O índice de bem-estar, publicado anualmente pelo INE, disponibiliza de forma regular resultados que permitem acompanha a evolução do bem-estar e progresso social em duas perspectivas determinantes relacionadas com as condições materiais de vida das famílias e
com a qualidade de vida.
O bem-estar é geralmente definido pela presença do melhor padrão de qualidade de vida no sentido mais amplo do termo, cujo conceito abrange, não só as condições materiais de vida, mas também outros factores explicativos do nível de qualidade de vida, nomeadamente
relacionadas com o enquadramento ambiental, com a saúde robusta, bom nível educacional, equilíbrio no uso do tempo, em particular no balanço vida-trabalho, vitalidade da vivência em sociedade, bom nível de participação democrática e o acesso e participação em actividades
culturais e de lazer’ (INE).
Ora, os dados mais recentes do índice de bem-estar, publicados em Dezembro de 2022 pelo INE demonstram uma deterioração do índice de bem-estar de 2019 para 2021 (-1,5), em resultado de uma descida pelo quinto ano consecutivo do índice de qualidade de vida, a deteriorar- se de 2016 a 2021 (-0,8 entre 2019 e 2021), e de uma descida acentuada do
índice das condições materiais de vida, com uma queda de-3,2, de 2019 a 2021.
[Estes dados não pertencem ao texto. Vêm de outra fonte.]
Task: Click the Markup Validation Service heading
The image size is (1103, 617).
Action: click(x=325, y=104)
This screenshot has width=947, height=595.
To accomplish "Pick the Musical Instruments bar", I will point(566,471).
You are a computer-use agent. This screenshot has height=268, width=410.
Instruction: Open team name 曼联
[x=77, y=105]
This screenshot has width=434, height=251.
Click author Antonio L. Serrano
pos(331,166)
A deterioração das condições materiais de vida expressa-se em resultado das quebras significativas nos domínios da vulnerabilidade económica (-5,3) e da diminuição do bem-estar económico (-3,3), à qual se acrescenta igualmente uma menor condição perante o emprego (-0,9).
A quebra do índice de qualidade de vida tem vindo a revelar-se ao longo de mais cinco anos, embora de forma diferenciada nos domínios de análise: o balanço vida-trabalho, que vem registando quebras consecutivas ao longo dos últimos seis anos, apresenta uma redução de -2,1 (2019-2021); as relações sociais e bem-estar subjectivo evidenciam uma tendência de diminuição há três anos, com uma redução de -2,6 (2019-2021); e a participação cívica e governação regista a maior quebra de entre os domínios em análise no período 2019-2021 (-3,6), caindo há quatro anos consecutivos.
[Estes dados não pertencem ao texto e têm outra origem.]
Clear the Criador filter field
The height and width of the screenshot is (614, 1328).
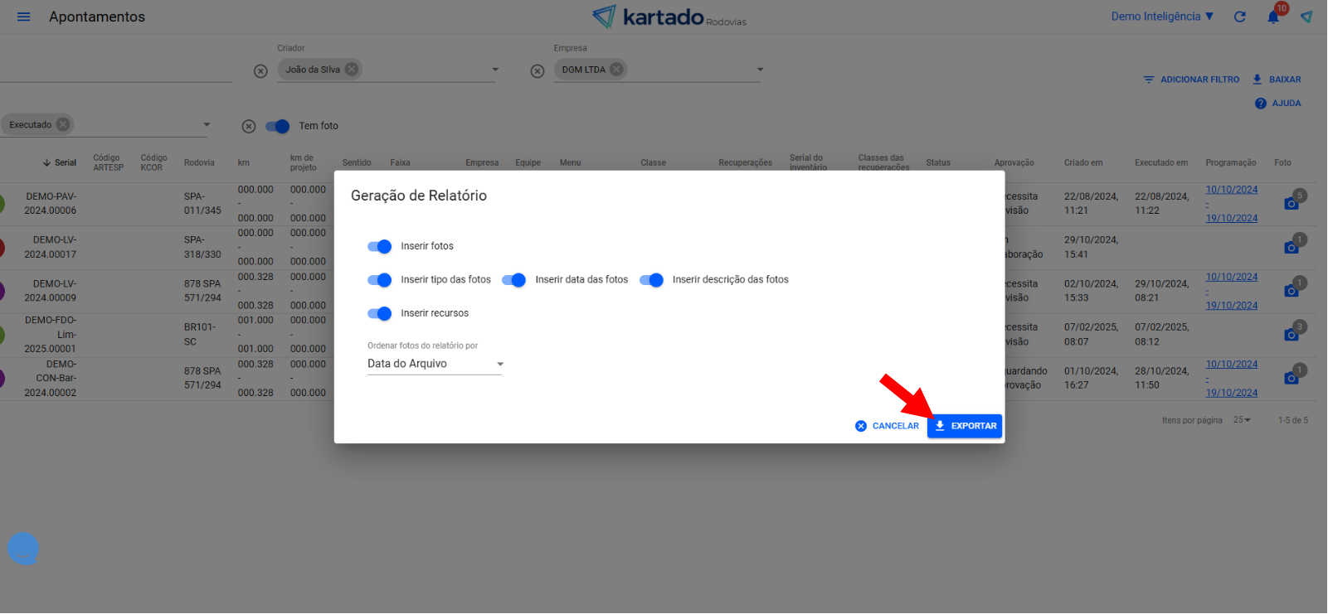[260, 71]
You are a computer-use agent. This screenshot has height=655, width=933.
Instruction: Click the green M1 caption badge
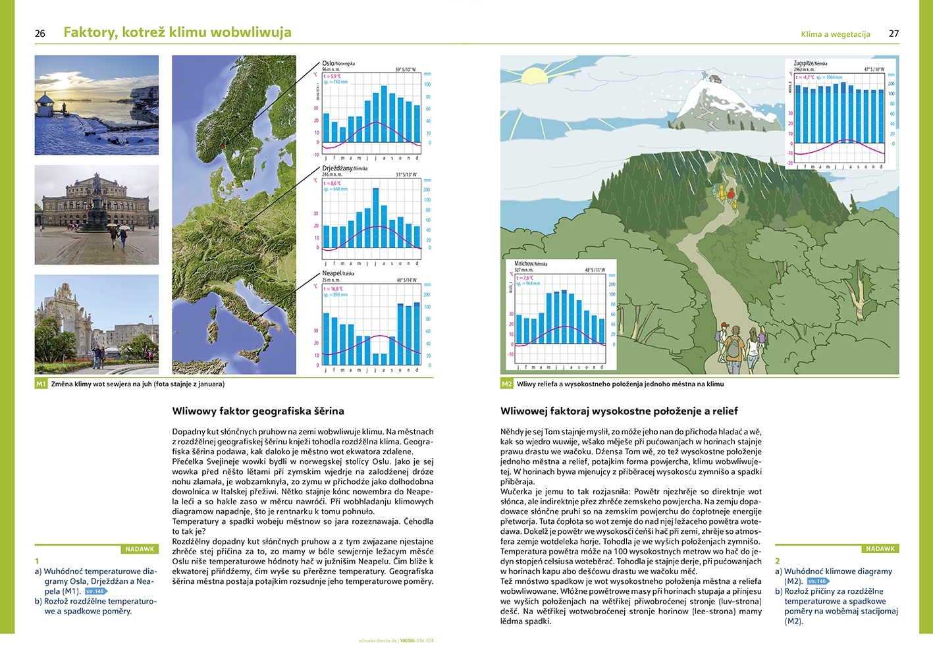point(41,384)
Sendo certo que a crise pandémica veio introduzir alterações significativas aos indicadores dos domínios que contribuem para os índices de condições materiais de vida, da qualidade de vida e de bem-estar, é também certo que alguns domínios evidenciam uma tendência de degradação bem anterior ao surgimento e ao escalar da pandemia.
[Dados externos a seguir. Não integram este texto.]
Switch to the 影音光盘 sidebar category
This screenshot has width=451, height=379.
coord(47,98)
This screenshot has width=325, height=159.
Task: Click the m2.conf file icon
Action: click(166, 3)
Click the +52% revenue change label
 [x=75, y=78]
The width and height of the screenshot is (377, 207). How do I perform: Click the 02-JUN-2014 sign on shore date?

O índice de qualidade de vida, que se vem degradando desde 2016, tem registado tendências de degradação das condições do balanço vida-trabalho, que se vem deteriorando desde 2015; a participação cívica e governação desde 2017; e as relações sociais e bem-estar subjectivo
desde 2018.
O domínio vulnerabilidade económica é um dos que dos que apresentam a evolução mais desfavorável ao longo do período, reflectindo os valores francamente baixos dos indicadores da pobreza.
A capacidade de conciliação entre o tempo dedicado ao trabalho e as outras vertentes da vida pessoal, como a família, os amigos ou o lazer em geral, é um importante factor de caracterização do bem-estar. A conciliação vida-trabalho tem vindo a diminuir em resultado da
evolução desfavorável do índice de conciliação do trabalho com as responsabilidades familiares, e do desempenho do indicador relativo aos trabalhadores que trabalham mais de 49 horas por semana.
Relativamente à perspectiva da qualidade de vida, os cinco indicadores mais afectados são os relativos ao índice de consumos culturais, à taxa de intensidade de pobreza, à taxa de risco de pobreza, à desigualdade na distribuição do rendimento e ao índice de participação em actividades públicas.
Com a deterioração das condições materiais de vida, da qualidade de vida, e do bem-estar, em vários domínios e indicadores, têm os portugueses motivos para tamanha percepção de felicidade e satisfação pelas suas vidas?